Es en el seno de esa selva, que la cámara nos muestra exuberante y difícil de domeñar, donde tiene lugar ese real del goce sexual que estalla entre George y Ada. De una u otra manera, todos experimentan este goce sexual. Los dos encuentros sexuales entre George y Ada serán espiados, primero por Flora y, más tarde, por el marido de Ada. Y, efectivamente, va a ser este goce sexual lo que despierta a los 4 personajes, lo que va a permitir un cambio en sus posiciones y una transformación de las relaciones entre ellos.
Flora descubre que su madre la excluye de su relación con George y por ello la odiará. Quiere herirla para curarla después, como hizo con el perro. Por ello cambia su camino para llevar a Stewart el mensaje de amor, escrito a fuego en una de las teclas del piano, en lugar de llevárselo a George. Stewart desea violentamente a su mujer a causa de los celos.
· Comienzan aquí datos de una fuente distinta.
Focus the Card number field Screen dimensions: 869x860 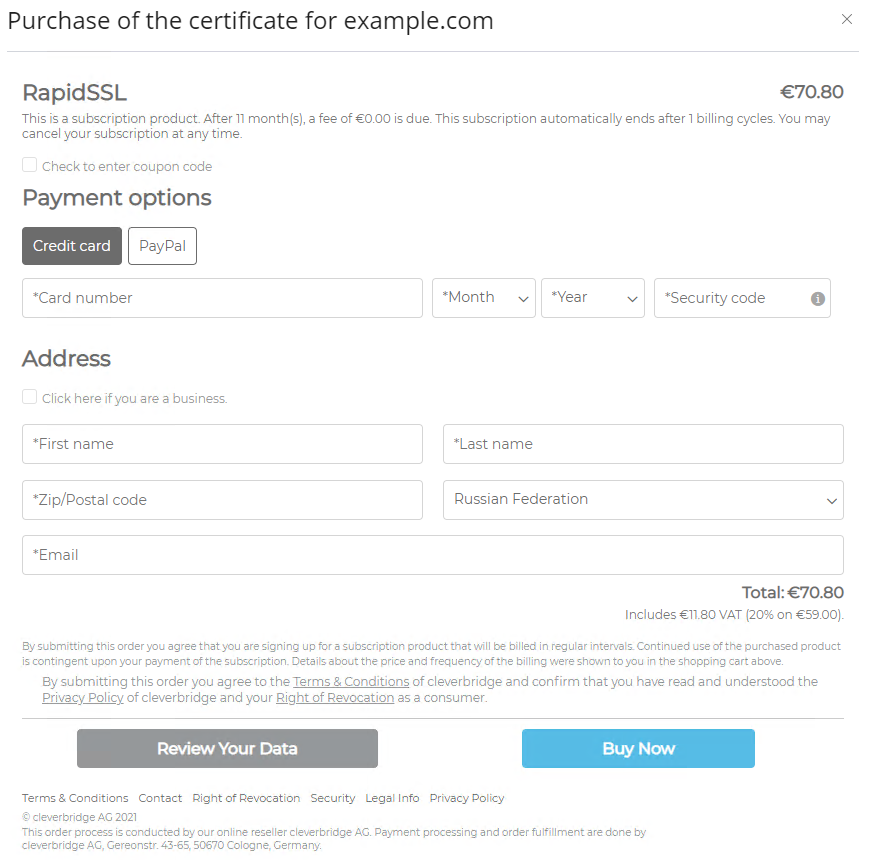tap(222, 298)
Entiende por fin la metáfora de George “piano/Ada” y se la apropia, como hace con las tierras: un dedo por cada visita que vuelva a hacer a su amante. Querrá poseerla una vez que “le ha cortado las alas” pero descubre la verdad de su impotencia: no puede mirarla a los ojos.
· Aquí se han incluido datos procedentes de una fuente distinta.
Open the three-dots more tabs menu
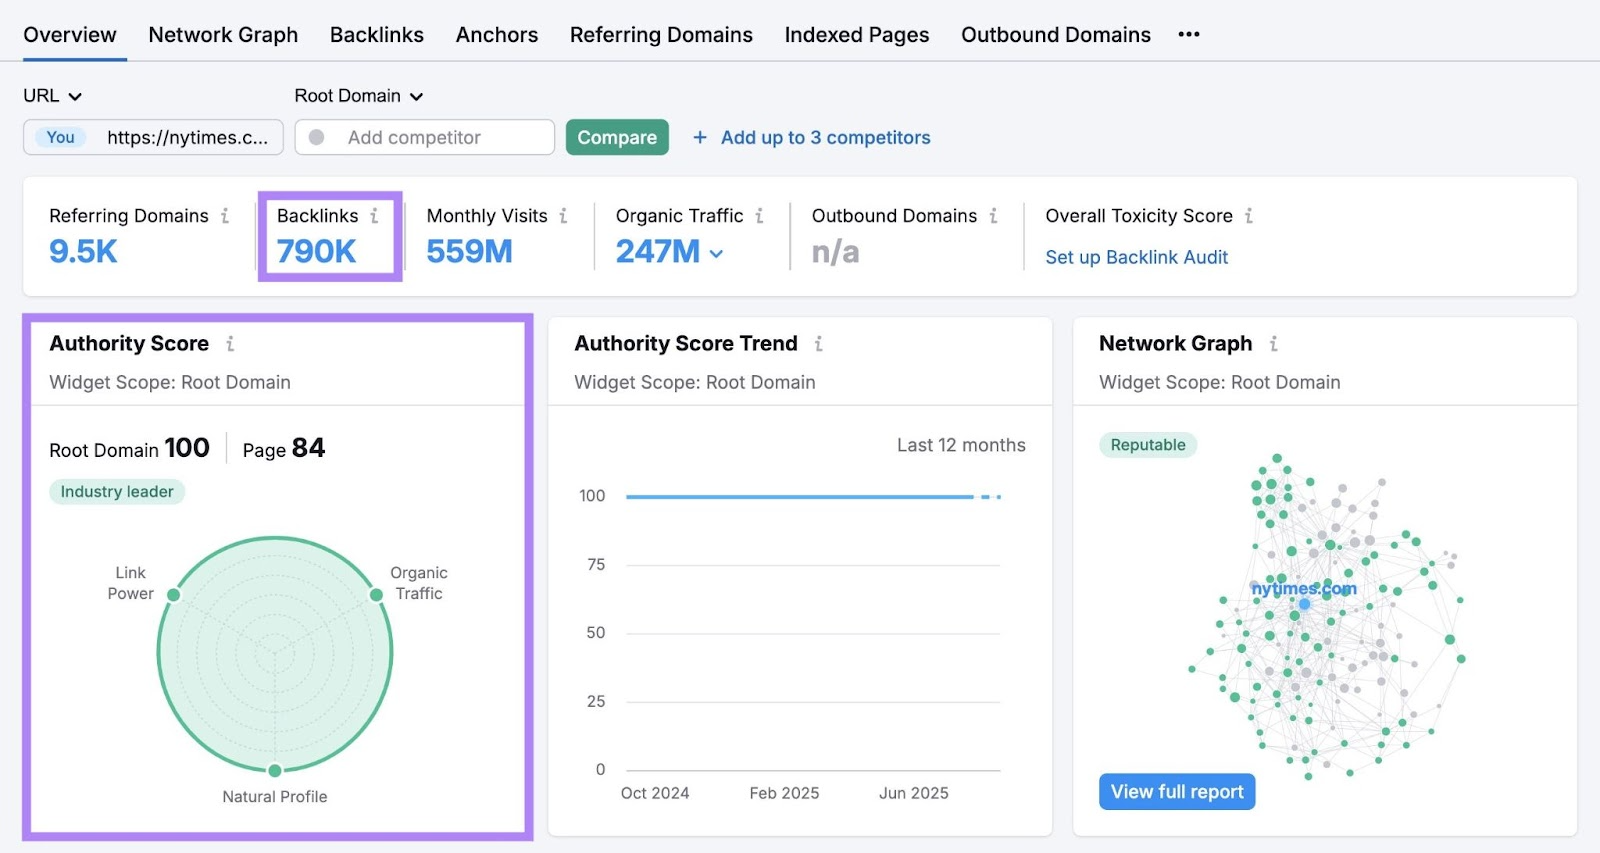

Descubre que, tras las apariencias, su mujer, lejos de ser una endeble como pensó en un principio, posee una fuerza deseante sin igual. Ahora sí, ya puede escuchar “la voz” del deseo de Ada: “déjame ir con George”. Y, de paso, el suyo propio: quiere que todo acabe y que, al despertarse, pueda pensar que todo ha sido un sueño.
Ada saldrá de la casa con el pelo suelto para iniciar su viaje de vuelta.
El piano vuelve con ellos a riesgo de que la canoa pueda volcar. George piensa que el piano sigue siendo importante para ella, pero no es así, ella ya no lo quiere. Quiere tirarlo por la borda pero, en el último momento, no logra desatarse de él. El piano, objeto metonímico de un cierto goce narcisista que hay que dejar caer, la arrastra hasta el fondo del mar.
Sin embargo, ahora, bajo “el profundo, profundo, mar”, elige desprenderse de él, elige respirar: ¡Qué suerte, qué sorpresa! ¿mi voluntad ha elegido la vida?